Obama’s administration is one thing in news commentaries and press releases. It will be quite another in history books.
Here are 10 Obama presidential “firsts” and suggestions of how they might define him.
A War President
1. He is the first U.S. President whose military plans provoked a Pope to call for a worldwide day of prayer and fasting for peace.
2. Heck, he is the First Nobel Peace Prize winner to draw peace activists of all kinds to protest his foreign policy at his house.
An Anti-Religion President
3. He is the first president to promote a major change to public morals opposed by every major religion: Judaism, Christianity, Islam, Buddhism and Hinduism all define marriage as the union of a man and woman. Obama doesn’t.

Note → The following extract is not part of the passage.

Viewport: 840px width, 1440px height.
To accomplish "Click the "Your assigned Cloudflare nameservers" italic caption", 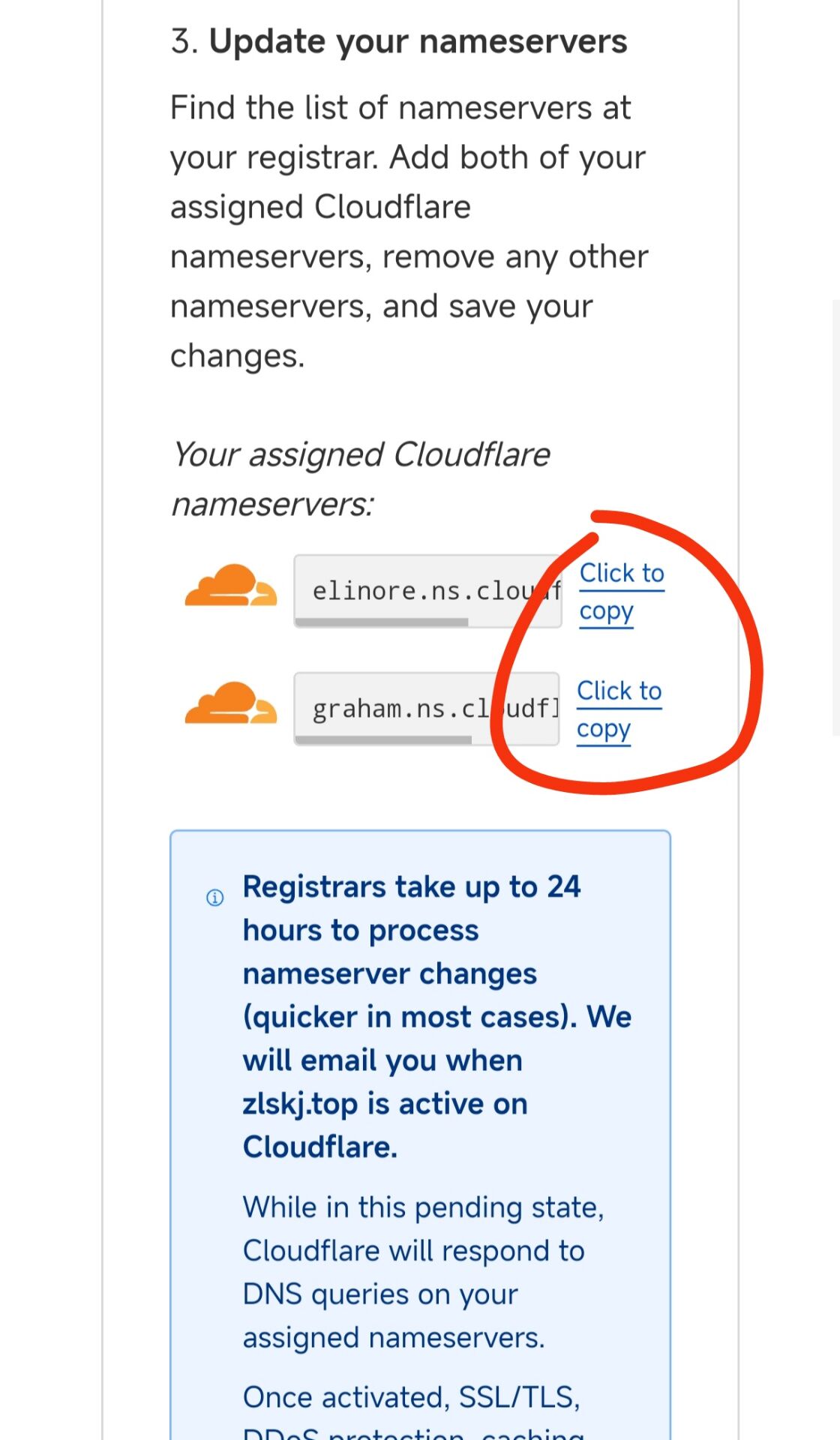I will coord(360,479).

4. He is also the first president to demand that a major religious group fund practices that it considers intrinsically evil, in this case demanding that Catholics fund contraceptives and abortifacients in the original HHS Mandate.
5. He is the first President to forbid military chaplains to accurately pass on their church’s teaching (regarding the HHS Mandate).

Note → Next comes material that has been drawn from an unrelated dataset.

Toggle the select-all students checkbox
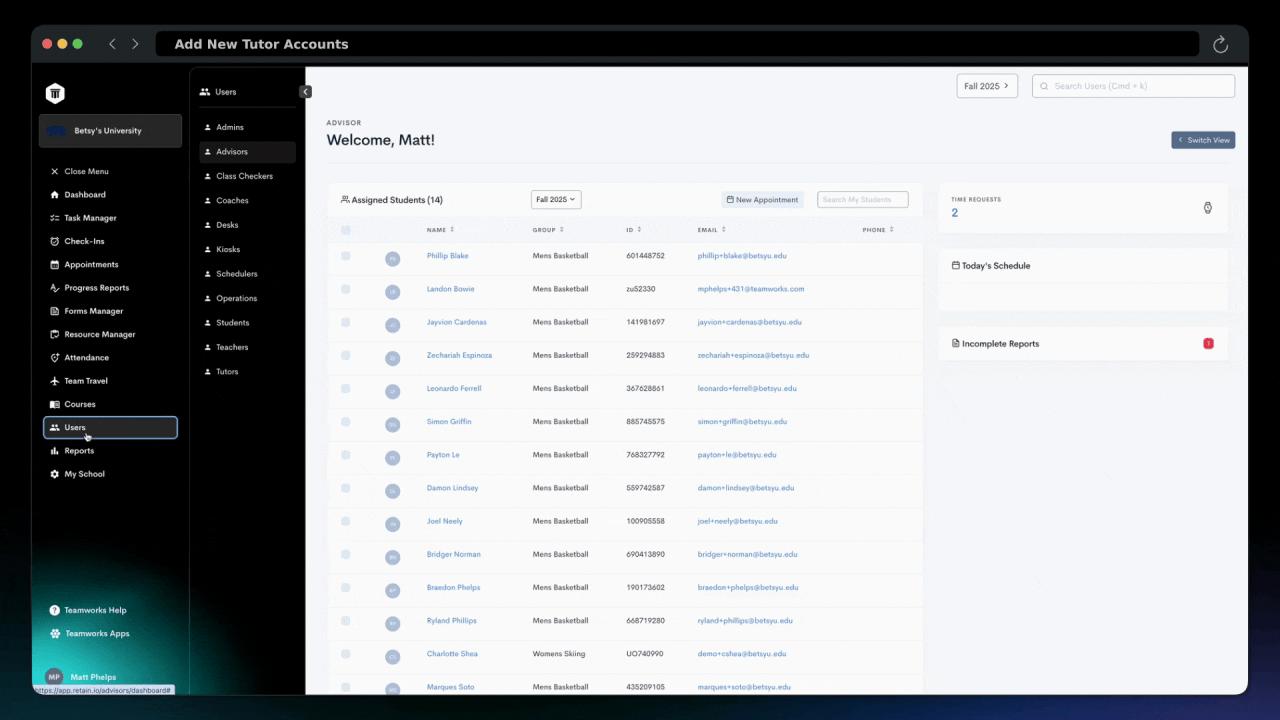This screenshot has height=720, width=1280. (x=346, y=230)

6. And he is also the first to ban military chaplains from saying Mass — even as volunteers (in the government shutdown).
A One-Party President
7. He is the first president to enact major social legislation (which brought us the HHS mandate) without a single vote from outside his party.
8. That social legislation, Obamacare, made him the first president to shut down the Lincoln Memorial and other national parks rather than negotiate with members of the other party.
The Abortion President
9. Not only is Obama the first president to have voted to deny rights to infants after they are born (yes, he really did), but he is the first president to provide taxpayer-funded abortions to federal employees.
The Redeemed President?
10. But he still has time. Just as he blinked on Syria, and backed off of his firm plans, he could do the same in other matters as well. What if he decided to work with both parties? What if he accepted the advice of the bumper-sticker and decided to “Coexist” with the beliefs of Martin Luther King Jr. and other religious people on marriage? What if he gave military Catholics freedom of worship and civilian Catholics freedom of conscience? What if he ratified the Declaration of Independence’s insistence on the right to life?
Alas, such a significant change in course would be another first. But we pray for peace … so why not pray for that?